* _Prompt A_
For each statement, answer yes or no depending on whether it agrees with the travel diary, and quote the deciding words from it: (i) The writer's dinner on the ferry over cost £52. (ii) The ferry was due to dock in Harwich at noon Danish time. (iii) The ride to Aarhus and back was a 180 mile round trip.
* _Prompt B_
Carry on the travel diary from its last sentence.

* _Text excerpt_
■ ■ ■ ■

Once on the ferry I am now wise to their huge process (I meant to type ‘prices’) and have my supply of food and wine in my bag. My dinner on the way over cost £52, partly because I had a bizarre misconception about the exchange rate between Kroner and pounds ( remember I had Chablis with my meal). After catching up on some student work and my cabin picnic I settled down to watch Sans Soleil by Chris Marker after which my whole life began to feel poetic – even the continuous sound of the ship’s engine in the night when I went up on deck for a cigarette. I slept soundly and now it is 8.45 ship’s time. We are due to dock in Harwich at noon – no, 1pm Danish time.

The container set
Arriving in Harwich

The journey from Odense to Esberg via a few detours was 88.8 miles; moving average 49mph, highest speed 91.5mph.

Marking work in my nice cabin

Hmm… not a good look. Luckily no one else was in the cabin

Marking some student work here for the last two hours has made me hugely grumpy, marking work for a ridiculous module that is just one more of nursing’s typical exercises in learning to express banal ideas in a convoluted and ultimately unenlightening framework and vocabulary. I feel so sorry for these students having to struggle to learn this pointless skill and how it humiliates them and does exactly the opposite to what higher education is capable of at its best. I need some fresh air on deck. I am obviously cabin crazy.

The journey home is an enjoyable ride through some beautiful essex and suffolk villages.

Trip to Aarhus for a Confirmation

Today I rode the 180 mile round trip to Aarhus to join Niels in his 13 year old son’s Confirmation. This is a big family event involving a church ceremony followed by a lavish party with speeches and songs – about Albert, his son. It was a real insight into Danish family culture. People were hugely generous and went out of their way to speak English to me.

Niels reading out In the church

On the way back I tapped in the wrong address to my GPS. I put in the address I’d just come from instead of the hotel in Odense. As a result I got badly confused and in fact ended up turning into a junction going the wrong way in the traffic. It was a really ragged period of riding – but I made it back in once piece.

■ ■ ■ ■

(Collected data)
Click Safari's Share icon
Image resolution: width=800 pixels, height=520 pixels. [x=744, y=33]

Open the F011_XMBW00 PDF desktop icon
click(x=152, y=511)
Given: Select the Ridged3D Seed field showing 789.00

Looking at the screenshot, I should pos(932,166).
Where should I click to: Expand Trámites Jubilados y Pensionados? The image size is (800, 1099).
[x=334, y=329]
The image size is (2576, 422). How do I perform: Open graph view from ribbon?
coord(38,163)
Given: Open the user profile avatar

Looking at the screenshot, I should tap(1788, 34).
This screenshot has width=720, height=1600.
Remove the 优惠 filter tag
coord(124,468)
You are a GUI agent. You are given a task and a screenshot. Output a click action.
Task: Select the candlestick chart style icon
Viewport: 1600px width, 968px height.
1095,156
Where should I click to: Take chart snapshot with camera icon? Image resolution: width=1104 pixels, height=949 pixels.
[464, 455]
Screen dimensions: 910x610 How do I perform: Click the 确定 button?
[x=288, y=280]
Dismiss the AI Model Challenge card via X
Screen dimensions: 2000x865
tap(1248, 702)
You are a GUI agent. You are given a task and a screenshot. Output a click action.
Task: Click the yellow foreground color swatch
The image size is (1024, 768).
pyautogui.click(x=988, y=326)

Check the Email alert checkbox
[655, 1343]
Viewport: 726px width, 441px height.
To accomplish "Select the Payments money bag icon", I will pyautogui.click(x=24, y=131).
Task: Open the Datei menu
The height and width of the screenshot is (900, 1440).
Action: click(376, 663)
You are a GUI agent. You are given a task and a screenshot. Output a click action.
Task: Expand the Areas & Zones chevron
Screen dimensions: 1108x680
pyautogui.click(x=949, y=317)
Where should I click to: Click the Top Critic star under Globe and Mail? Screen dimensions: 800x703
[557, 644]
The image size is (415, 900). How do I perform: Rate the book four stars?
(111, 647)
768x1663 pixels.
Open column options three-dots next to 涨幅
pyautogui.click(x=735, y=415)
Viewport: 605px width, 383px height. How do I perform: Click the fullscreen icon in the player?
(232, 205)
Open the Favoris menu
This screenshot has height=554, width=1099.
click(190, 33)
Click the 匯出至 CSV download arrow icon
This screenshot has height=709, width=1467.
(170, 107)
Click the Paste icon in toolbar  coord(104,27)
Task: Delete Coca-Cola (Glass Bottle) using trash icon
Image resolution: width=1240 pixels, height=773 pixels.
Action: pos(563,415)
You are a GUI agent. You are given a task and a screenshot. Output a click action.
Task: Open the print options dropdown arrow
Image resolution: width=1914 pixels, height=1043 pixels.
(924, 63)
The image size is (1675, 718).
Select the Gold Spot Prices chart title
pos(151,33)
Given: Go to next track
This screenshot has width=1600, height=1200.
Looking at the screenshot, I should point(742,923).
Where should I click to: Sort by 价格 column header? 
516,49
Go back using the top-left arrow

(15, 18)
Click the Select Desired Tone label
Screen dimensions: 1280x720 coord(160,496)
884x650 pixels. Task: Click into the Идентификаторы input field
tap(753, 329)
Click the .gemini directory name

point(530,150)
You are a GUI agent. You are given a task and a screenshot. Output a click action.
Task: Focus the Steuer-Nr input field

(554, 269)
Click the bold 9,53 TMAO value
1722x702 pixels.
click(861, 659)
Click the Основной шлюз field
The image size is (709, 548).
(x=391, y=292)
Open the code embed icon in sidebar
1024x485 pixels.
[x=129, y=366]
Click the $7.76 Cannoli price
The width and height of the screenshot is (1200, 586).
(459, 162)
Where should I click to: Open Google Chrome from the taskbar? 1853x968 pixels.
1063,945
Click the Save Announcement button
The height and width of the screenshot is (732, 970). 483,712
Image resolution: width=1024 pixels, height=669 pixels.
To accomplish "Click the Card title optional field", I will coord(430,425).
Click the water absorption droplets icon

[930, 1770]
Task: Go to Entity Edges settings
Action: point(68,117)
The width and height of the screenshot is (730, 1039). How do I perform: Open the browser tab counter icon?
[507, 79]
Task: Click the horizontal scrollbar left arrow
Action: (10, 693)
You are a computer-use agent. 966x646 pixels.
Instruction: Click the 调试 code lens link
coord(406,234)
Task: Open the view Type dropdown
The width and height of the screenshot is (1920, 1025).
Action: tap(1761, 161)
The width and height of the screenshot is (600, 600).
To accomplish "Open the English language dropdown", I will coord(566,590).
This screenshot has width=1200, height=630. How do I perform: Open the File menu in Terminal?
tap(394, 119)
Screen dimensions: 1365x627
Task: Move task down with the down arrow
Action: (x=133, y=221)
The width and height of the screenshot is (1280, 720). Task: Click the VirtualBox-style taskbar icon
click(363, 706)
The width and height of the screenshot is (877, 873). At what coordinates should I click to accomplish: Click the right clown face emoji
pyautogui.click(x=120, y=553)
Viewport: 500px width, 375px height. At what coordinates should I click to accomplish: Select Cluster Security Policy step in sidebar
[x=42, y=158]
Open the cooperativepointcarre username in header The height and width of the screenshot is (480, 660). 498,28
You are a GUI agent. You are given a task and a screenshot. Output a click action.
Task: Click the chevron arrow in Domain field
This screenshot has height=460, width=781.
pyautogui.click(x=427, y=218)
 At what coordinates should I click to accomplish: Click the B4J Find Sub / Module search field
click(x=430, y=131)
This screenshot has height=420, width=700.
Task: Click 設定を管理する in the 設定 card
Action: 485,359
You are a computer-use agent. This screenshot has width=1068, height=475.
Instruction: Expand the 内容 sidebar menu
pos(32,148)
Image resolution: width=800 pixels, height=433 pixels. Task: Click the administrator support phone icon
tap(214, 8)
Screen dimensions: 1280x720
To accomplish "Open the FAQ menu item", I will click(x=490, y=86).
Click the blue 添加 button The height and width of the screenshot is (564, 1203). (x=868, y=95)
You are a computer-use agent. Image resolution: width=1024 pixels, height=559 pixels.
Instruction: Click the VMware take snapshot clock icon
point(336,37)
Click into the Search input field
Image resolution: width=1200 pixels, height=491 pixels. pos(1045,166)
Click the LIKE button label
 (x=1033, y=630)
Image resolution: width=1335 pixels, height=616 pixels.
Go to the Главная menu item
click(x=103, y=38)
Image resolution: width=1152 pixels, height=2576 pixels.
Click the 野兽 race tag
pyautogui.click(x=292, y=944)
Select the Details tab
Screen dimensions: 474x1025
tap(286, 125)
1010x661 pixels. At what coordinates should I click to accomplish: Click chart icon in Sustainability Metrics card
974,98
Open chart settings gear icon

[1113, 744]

■ ■ ■ ■

* _Response A_
(i) Yes: "My dinner on the way over cost £52"
(ii) No: "no, 1pm Danish time"
(iii) Yes: "Today I rode the 180 mile round trip to Aarhus"

* _Response B_
Journey detail: 180miles Average speed 55.3mph; max 92.9mph; moving time 3 hours 15 minutes.

A trip to Faaborg and Langeland

Faaborg is a pretty little town with a marina about 30k south of here on the coast and is lovely to cruise around in this beautiful Northern European sun that lights up the terracotta tiles on every roof here. An old south African man made conversation over my bike, saying that it looked Japanese. Some people want to know everything, so after I had told him, yes I had been a nurse, he told me how he had been operated on by Christian Bernard – well, it was actually his brother and he used to know his daughter too, his kidney was smashed and two men arrived in the hospital in dress suits having been called away from dinner, one of them being Christian Bernard’s brother – presumably. The town has a small cobbled market that sells plants and flowers and features a supposedly controversial statue of a giant drinking from a cow’s udder.

Faaborg 18th c merchant house museum in Faaborg



From there I rode along the coast toward Svendborg looking for the bridge over to a small long thin island called Langeland (I wonder why). Of course I got lost and ended up on a small island called – I cant find it in the guidebook. But thanks to my trusty GPs, I made my way across huge bridges to my goal.

Very rural but with a surprising amount of traffic. Ah, but getting back: what a gusty side wind, scary. Phew. No wonder I am having two glasses of wine before 5pm. Pics on my Flickr.